Tablets are one of those things that would be an awesome replacement for paper but a few things need to be streamlined or removed from society before we’re really going to be ready for that.  The first is voice to text needs to be firmed up so you can speak at a tablet rather than use cumbersome touch screen keyboards (or some other kind of portable, accessible user interface device needs to be dreamed up).  Second, the policy of requiring employees to print out all their important paperwork would need to go away.  My work is “paperless” which means we fill everything out on the computer before we print it out for our own records.  This really removes the benefit of using tablets as a work device for anything other than a handy way to have portable schematics.  As an idea I like the tablet, but as yet the execution has not caught up to the ideal.

THE FUTURE! OK, now print out two copies and sign one of them. Send the signed copy to Equipment Management and keep the other copy in your giant filing cabinet full of similar forms. Oh, and you'll have to dock that thing to your PC before you can print on this network. In fact, you might as well print out 3 copies so we can keep one in the general employee cabinet as well. You should sign that one too.

Another gadget I’ve lived mostly without is an MP3 player.  I like music, but I don’t typically listen to it anywhere other than in the car, and my car has a CD player that plays MP3 data CDs.  If I’m in the house, generally I put a movie in instead of music because I prefer the experience of ignoring a movie rather than ignoring music.  If I’m traveling as a passenger I typically have my DS with me, so I use my headphones to connect to that rather than a music machine.  If I’m walking somewhere I typically don’t find a sound track necessary to get me where I’m going.  And, if I’m reading, I typically get so engrossed in the book that I don’t even notice the lack of ambient music.  So yes, I’m not an audiophile by any stretch of the imagination.  Heck, I can’t even tell the difference between a 5q encoded Ogg Vorbis file and raw sound most days.  Granted,it’s harder to tell the difference than you might think.

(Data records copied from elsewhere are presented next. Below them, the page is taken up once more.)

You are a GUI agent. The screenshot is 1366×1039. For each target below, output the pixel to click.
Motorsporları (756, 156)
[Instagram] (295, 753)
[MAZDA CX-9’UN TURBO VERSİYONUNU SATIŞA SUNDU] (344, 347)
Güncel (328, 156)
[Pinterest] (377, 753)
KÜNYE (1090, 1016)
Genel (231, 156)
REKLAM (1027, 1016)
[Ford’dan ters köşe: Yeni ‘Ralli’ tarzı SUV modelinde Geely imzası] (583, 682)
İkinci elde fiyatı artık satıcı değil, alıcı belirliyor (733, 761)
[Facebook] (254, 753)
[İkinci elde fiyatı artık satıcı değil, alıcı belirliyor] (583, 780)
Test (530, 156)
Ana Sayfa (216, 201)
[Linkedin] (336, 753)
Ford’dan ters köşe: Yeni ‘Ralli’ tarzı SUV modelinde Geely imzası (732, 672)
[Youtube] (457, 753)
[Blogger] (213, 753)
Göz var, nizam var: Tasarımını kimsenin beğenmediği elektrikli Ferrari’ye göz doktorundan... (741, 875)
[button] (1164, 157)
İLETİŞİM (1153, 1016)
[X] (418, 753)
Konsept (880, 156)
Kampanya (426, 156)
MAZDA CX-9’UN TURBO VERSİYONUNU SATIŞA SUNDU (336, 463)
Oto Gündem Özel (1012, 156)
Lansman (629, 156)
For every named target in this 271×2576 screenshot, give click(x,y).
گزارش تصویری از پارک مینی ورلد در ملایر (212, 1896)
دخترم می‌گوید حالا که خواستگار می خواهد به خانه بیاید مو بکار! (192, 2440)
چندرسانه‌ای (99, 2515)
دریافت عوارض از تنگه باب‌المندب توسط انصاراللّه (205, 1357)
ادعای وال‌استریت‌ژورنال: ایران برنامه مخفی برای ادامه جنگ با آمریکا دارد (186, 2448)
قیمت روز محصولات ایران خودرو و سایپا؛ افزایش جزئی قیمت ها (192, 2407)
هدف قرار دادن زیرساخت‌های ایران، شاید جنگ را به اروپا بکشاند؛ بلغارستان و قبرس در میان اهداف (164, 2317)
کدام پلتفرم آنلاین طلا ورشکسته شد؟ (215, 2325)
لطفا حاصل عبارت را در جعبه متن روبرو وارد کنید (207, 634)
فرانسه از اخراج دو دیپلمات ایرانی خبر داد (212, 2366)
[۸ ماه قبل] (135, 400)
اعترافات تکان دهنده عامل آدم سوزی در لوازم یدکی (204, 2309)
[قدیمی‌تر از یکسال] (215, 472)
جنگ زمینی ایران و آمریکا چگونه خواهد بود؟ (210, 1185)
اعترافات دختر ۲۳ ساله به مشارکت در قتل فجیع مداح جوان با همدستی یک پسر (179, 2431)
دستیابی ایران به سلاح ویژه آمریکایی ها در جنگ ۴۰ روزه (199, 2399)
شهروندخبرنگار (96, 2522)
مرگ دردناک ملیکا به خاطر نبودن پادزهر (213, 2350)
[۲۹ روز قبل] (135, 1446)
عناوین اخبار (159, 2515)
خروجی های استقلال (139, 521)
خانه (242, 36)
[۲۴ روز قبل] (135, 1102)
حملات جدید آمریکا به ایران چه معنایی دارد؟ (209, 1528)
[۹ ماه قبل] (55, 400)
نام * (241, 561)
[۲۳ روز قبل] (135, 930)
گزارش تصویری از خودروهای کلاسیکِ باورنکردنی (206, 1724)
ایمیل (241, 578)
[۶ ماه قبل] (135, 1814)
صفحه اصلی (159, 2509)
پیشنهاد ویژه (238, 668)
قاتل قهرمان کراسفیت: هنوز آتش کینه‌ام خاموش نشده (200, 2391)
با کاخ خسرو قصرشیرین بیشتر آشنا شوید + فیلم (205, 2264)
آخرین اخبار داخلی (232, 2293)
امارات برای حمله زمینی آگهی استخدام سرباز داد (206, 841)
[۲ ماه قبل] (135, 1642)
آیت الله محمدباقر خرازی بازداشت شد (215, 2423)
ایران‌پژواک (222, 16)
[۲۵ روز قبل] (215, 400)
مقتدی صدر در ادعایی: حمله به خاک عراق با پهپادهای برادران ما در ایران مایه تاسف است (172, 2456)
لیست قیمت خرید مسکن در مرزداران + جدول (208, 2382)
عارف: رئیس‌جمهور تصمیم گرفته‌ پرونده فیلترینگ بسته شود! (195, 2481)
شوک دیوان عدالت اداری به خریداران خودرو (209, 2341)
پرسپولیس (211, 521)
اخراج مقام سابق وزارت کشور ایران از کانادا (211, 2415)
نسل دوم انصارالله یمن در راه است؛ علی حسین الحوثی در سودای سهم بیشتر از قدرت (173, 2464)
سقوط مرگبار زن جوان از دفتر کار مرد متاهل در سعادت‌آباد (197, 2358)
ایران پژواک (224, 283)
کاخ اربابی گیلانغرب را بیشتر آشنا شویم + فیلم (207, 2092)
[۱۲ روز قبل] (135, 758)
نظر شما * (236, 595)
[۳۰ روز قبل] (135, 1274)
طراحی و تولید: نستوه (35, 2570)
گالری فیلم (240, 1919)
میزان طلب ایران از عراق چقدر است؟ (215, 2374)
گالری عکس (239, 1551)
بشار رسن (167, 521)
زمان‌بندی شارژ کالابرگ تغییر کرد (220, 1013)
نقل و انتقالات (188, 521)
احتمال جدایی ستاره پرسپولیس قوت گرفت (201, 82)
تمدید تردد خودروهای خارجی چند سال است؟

I told you all of that to let you know that I recently purchased an MP3 player for my car.  My car has an aux jack for MP3 players so I figured I could get myself a cheapo player and fit all my music on it rather than swapping MP3 CDs around every time I want to listen to something different.  I’m still in the process of getting all my music onto the damn thing, so time will tell if this is an idea that pans out for me.

There was probably a quicker way to tell you that.

-Confusion is a state of mind, or is it?